What kind of.
I don't bake cookies. Very often.
I don't drive a mini van. Although it would likely make my kid time more reasonable.
I don't have a Costco membership. Even though I have Costco size appetites up in here.
But I do.
It's something we learn. A human thing. A woman thing. All the ways we are. Not.
An invisible measuring stick I like to think I've done a good job of ignoring.
For the most part.
I don't write about my mom. I write about my dad and the chaos of his being. Never my mom. A fragile line that is not to be crossed.
Until today. I write about her because I have spent a lifetime of missing her even though she is in plain sight. As am I--completely visible, yet hiding behind collective memories, words, and yearning.

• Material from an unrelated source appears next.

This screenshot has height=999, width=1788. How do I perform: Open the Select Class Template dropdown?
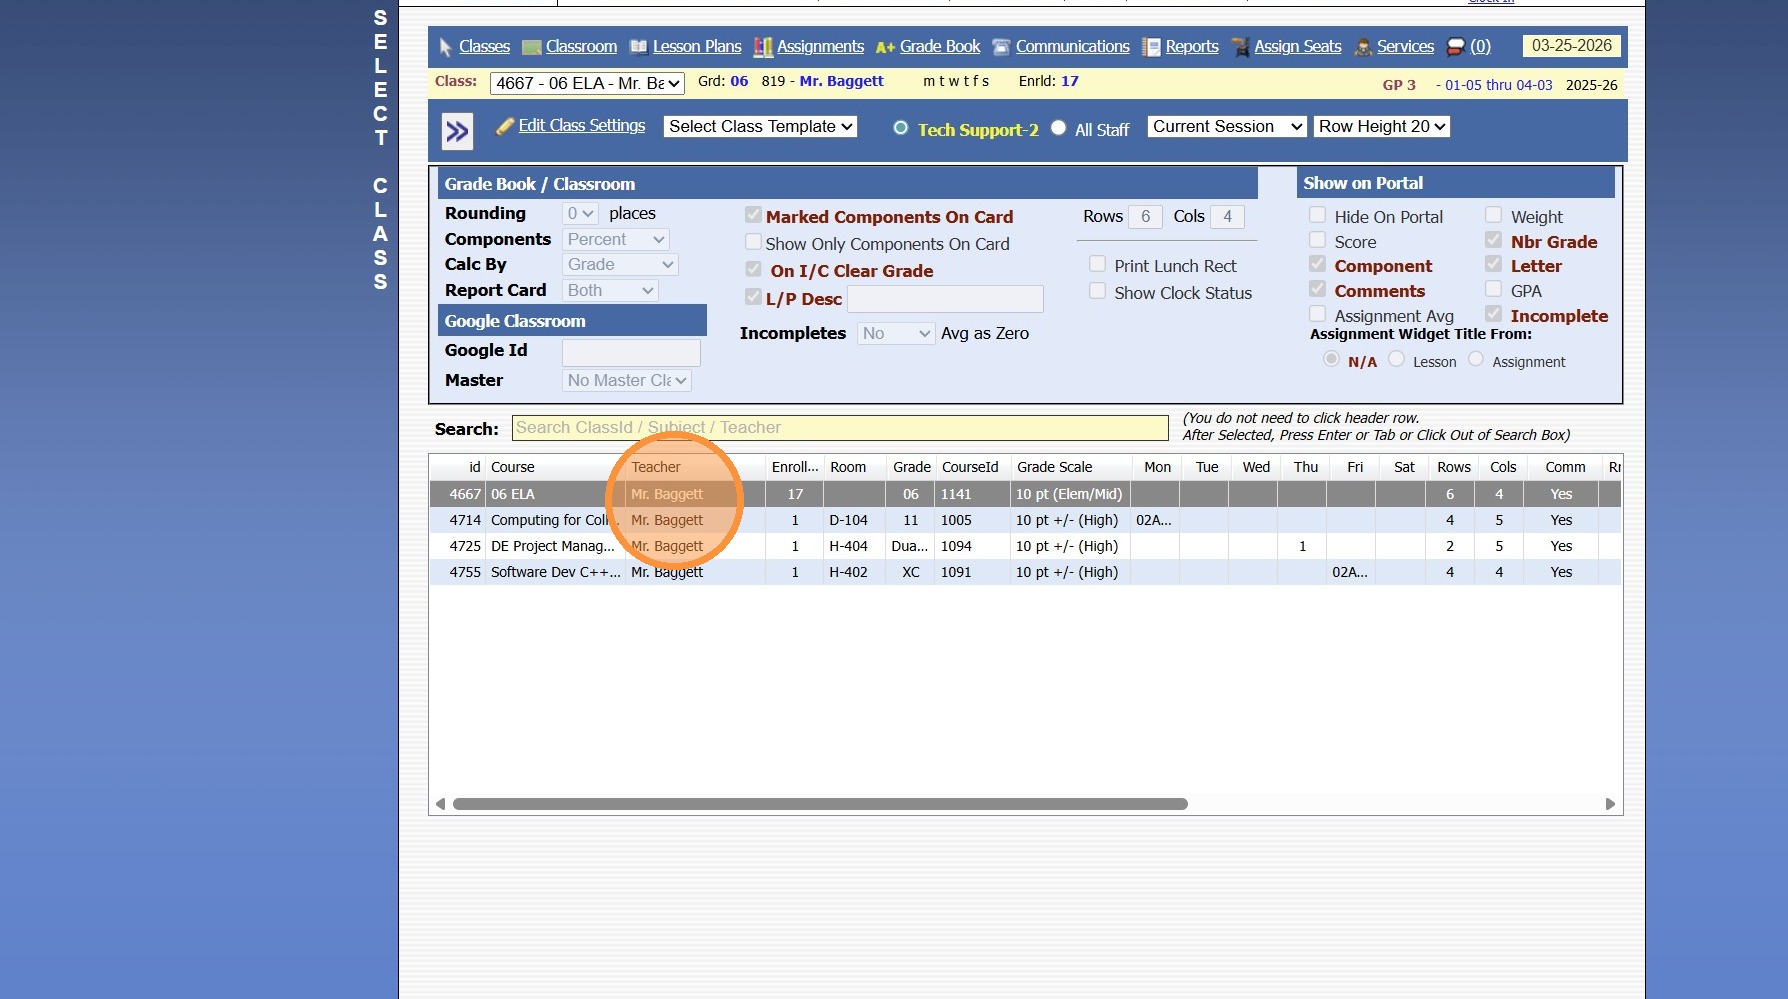click(x=760, y=126)
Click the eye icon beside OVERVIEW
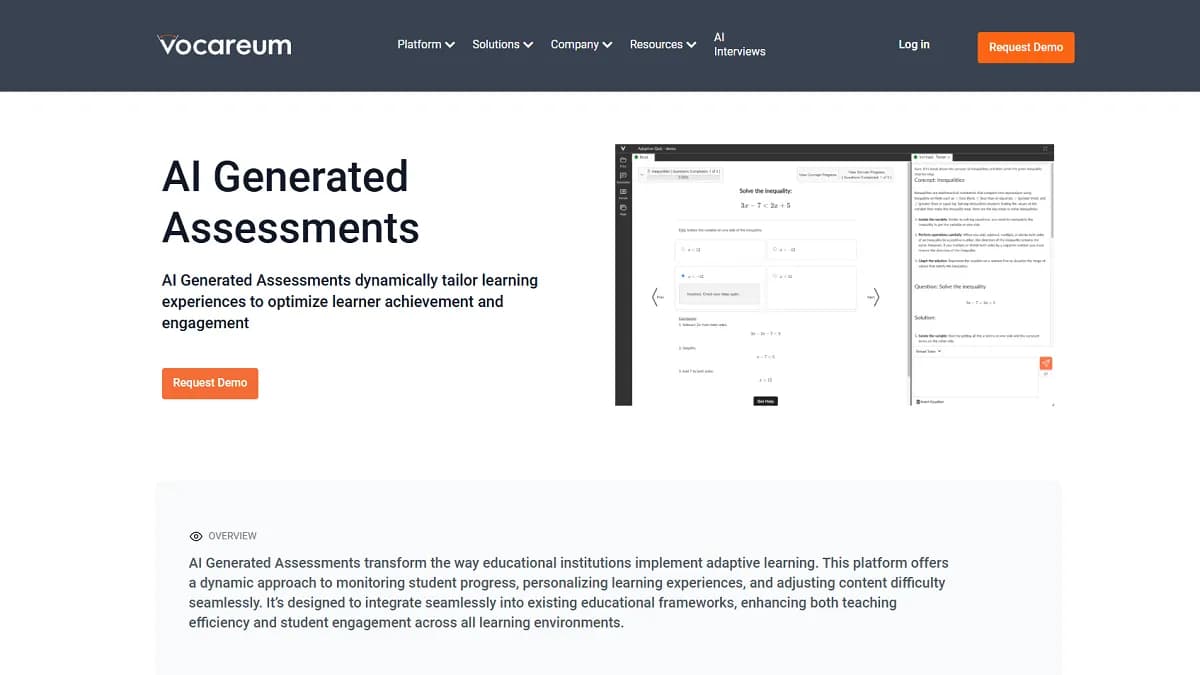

So today I write about the warmth of her. The softness of her. How she felt in my tiny hands. How I would shake when she would leave me at kindergarten and the heart wrenching relief when she picked me up at days end. How she would measure my arms, legs, waist, and tiny torso so that she could design my clothes. How she would brush my fine hair declaring it soft and beautiful. How she would hide her favorite cookies retrieving only one during her soap opera at 11:30 am and another after everyone went to bed at 9:30 pm. How she would smile and lock eyes with me when she would find me in my hiding place, watching her eat that delicious pinwheel cookie.
I was beautiful and smart in her eyes. Even when I sucked my thumb, pushing my front teeth out ever so slightly forward.
And then the things started happening. Unsafe. Unsafe. I fought my way through because my will is always strong. I am, if nothing else, very brave. Or just very unwilling to lose.
I told her twice. Once directly after. The second, a few years later because I couldn't keep it from her anymore--the shame too big a burden to bear. Not all of it. Just enough so that she would know I was hurt. But no action was taken. The first aid box did not come out like it did for cuts and scrapes. The consequences were too high. And so the division began; the unease of pushing pedals in the wrong gear--too high with no momentum to fulfill the revolution.
The unsaid spinning and spinning; the stories becoming the default rather than the truth. Because the truth is we never want our daughters to hurt. As women, we know a level of betrayal and hurt that separates us from sons and fathers. The legacy of a culture allowed to be inequitable for far too long.
It is never too late to begin again--to let old stories die so that new ones can be born. And so I write today because I recognize that momming means loving everyone, including yourself. Especially yourself. No exceptions.